Actual statistics on claims quality are harder to come by, so consumers need more.
State insurance departments should publish consumer complaint data, indexed to show companies’ performance relative to the state average and other companies
The principal means by which regulators currently provide information to consumers on insurers’ claim practices is through the publication of consumer complaint data. Consumers file complaints about their insurance companies with the insurance department, which evaluates the complaints and often seek resolution. Most consumer complaints are about improper claim practices.
The strength of consumer complaint data depends first on consumers identifying wrongful behavior and then on having sufficient incentives to report that behavior. The reporting rate is low, as demonstrated by surveys of disaster victims by United Policyholders. Then regulators must present the data in comprehensible form, which often is not the case.
Consumer complaint data is, therefore, limited but still useful, particularly in identifying outliers—companies that have substantially more or substantially fewer complaints than average, relative to their market share.
Many insurance departments publish the data collected with a Consumer Complaint Index, showing the number of complaints relative to policies in force or premiums written or relative to complaints made against other insurers, which provides a simple measure to compare companies.
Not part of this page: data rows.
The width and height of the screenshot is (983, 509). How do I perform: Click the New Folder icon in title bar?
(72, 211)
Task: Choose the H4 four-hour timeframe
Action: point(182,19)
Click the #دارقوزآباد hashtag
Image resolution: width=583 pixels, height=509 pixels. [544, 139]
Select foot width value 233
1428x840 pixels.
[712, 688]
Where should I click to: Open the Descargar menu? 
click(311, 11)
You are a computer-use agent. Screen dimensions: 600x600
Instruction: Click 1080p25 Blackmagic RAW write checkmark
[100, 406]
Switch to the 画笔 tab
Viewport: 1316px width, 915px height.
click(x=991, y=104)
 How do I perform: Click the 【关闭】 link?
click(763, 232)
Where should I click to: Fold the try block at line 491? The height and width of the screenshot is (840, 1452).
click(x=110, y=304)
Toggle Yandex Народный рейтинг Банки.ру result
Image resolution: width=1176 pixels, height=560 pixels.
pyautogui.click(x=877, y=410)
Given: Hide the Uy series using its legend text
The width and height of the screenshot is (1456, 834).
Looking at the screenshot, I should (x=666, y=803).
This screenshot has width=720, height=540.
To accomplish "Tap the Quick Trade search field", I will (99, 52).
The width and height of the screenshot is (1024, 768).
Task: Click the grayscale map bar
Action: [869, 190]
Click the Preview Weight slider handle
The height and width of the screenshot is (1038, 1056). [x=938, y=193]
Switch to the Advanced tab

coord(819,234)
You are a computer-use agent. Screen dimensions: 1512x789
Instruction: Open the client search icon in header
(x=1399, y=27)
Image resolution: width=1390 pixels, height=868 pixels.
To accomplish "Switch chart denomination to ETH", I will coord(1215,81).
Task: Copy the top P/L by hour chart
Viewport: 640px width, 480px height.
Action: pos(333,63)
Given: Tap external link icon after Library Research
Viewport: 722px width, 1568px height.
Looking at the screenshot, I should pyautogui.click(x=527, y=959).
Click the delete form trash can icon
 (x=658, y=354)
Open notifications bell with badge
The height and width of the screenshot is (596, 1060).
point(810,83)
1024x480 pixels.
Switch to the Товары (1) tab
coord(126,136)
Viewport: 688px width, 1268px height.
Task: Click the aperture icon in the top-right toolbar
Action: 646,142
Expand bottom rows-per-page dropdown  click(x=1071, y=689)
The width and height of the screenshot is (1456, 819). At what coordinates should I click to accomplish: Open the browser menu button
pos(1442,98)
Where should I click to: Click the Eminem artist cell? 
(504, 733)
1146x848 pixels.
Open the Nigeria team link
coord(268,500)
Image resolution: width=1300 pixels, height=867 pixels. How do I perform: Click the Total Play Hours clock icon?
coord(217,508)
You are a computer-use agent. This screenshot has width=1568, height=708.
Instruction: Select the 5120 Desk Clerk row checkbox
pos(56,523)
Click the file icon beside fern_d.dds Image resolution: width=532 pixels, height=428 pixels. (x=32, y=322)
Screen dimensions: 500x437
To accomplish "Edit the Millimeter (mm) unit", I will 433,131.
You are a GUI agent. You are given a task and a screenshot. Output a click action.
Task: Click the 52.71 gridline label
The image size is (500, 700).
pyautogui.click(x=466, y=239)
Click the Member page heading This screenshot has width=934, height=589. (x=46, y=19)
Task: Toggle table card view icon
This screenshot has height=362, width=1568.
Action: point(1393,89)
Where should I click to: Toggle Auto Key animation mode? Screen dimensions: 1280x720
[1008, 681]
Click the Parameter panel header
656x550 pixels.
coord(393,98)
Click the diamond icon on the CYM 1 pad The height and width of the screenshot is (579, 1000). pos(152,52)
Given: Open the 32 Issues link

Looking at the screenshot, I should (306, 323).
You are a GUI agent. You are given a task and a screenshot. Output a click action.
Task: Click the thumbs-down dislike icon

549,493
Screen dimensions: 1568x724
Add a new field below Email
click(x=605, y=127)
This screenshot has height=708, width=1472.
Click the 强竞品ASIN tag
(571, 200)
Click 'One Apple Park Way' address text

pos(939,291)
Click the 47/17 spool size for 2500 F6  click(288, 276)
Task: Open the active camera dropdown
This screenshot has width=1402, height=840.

All departments should do.
State insurance departments should post information about insurance companies’ record in paying claims for consumers to view and compare online information about insurance companies’ practices in paying claims for consumers to view and compare.
Consumer complaint figures are helpful, but what consumers need most are accurate, helpful statistics with which consumers can compare companies as to how promptly and fairly they pay claims.
Insurance companies currently report claims statistics each year to regulators on the National Association of Insurance Commissioners’ Market Conduct Annual Statement. The statistics reported include key measures such as median days to final payment, number of claims closed without payment to policyholders compared to the total number of claims closed, and lawsuits filed against the company during the period compared to claims closed without payment. These statistics would provide homeowners with a sound basis for evaluating how well an insurance company keeps its promises.
The Rutgers Center for Risk and Responsibility has prepared a template that regulators can use to inform homeowners as to insurance companies claim practices. The Claims Quality Summary identifies key statistics available to insurance departments and most useful to homeowners in evaluating insurance companies.
Go to Claims Quality Summary
Presentation
State insurance departments should design a department website that clearly presents useful information for homeowners, including the tools described above.
State insurance department websites must be well-designed to be useful to consumers. Some websites provide much useful information, easily understandable links, and clear pathways.
Unfortunately, many other websites fail consumers seeking information. Important information is not prominently featured, a degree of insurance expertise is required to find and interpret results, and links to key data are buried. Websites may provide links to information on the National Association of Insurance Commissioners website, but the pages referenced were confusing.
Presentation of the information was not a metric used in the rating of websites, but many state insurance departments clearly need to do a better job.